This does not require extensive study.

Furthermore, as a bona fide, credentialed expert in computer science, I
observe with the full power of my credentials that other fields frequently
abuse modeling to get into the news, and that as I said, this shows all the
hallmarks of being one of those. There is a profound, mathematical way in
which models simply spit back out at you what you put in. This profound
mathematical understanding seems to be broadly lacking, and it makes people
grant _wildly_ excessive credence to unverified models. As just a single _for
instance_ , I expect you have _no idea_ how many models they ran that produced
lifeless planets until they finally found one that yielded a result conducive
to life. Given the almost-certainty that these systems are deeply, deeply
unstable, I expect it is almost certainly the case that they had a large
number of runs where the system simply ran away in one direction or another.
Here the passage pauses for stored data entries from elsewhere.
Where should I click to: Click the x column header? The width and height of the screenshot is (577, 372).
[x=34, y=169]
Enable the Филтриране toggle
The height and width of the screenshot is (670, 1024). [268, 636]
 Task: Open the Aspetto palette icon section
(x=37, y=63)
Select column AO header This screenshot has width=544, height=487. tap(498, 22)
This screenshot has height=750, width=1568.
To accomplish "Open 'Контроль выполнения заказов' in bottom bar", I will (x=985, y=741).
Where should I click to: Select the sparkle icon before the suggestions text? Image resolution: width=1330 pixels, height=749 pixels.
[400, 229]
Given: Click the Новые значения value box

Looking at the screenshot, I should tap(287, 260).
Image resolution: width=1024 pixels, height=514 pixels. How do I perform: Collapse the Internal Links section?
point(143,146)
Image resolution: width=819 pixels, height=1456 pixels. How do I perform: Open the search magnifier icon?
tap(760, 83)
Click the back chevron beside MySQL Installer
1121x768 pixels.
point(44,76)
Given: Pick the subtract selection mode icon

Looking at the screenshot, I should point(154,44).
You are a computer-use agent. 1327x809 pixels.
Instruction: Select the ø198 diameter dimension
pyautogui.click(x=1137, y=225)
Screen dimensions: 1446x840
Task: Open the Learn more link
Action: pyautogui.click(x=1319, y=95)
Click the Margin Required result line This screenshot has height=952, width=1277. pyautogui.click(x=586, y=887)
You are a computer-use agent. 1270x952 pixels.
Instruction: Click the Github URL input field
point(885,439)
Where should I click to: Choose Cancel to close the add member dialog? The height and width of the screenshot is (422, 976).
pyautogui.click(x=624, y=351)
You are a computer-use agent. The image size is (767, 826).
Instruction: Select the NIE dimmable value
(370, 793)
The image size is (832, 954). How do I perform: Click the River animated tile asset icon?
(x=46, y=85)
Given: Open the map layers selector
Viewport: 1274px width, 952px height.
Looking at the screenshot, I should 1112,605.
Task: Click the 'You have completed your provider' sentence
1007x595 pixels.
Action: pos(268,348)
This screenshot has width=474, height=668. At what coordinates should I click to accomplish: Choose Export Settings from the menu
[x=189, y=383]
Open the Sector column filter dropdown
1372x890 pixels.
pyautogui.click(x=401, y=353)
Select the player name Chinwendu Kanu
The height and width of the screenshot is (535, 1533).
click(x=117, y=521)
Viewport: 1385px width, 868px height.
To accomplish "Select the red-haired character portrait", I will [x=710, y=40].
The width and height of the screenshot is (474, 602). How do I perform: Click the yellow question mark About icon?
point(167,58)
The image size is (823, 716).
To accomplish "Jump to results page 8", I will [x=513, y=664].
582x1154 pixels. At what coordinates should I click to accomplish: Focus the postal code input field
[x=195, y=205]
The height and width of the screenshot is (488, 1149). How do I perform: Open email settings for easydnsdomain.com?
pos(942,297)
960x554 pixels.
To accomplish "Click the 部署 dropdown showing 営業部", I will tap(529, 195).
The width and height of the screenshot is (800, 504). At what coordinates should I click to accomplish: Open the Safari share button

Edit: I challenge the downmodders to produce a single data point about an
eyeball planet in a habitable zone and demonstrate a model that correctly
represents it. "We have to have data before we can verify a model" is not some
sort of wild anti-scientific statement; the belief that a model _can_ be
trusted without validation is the wildly anti-scientific position!

If some of you are mistaking this for a position on the climate debate, note
that we _do_ have data for Earth's climate. Not as much as we might like
(could always use more!), but it's certainly much greater than zero. You can
literally get more than zero data just by walking outside and observing the
temperature right where you are. This point has nothing to do with the climate
debate on Earth.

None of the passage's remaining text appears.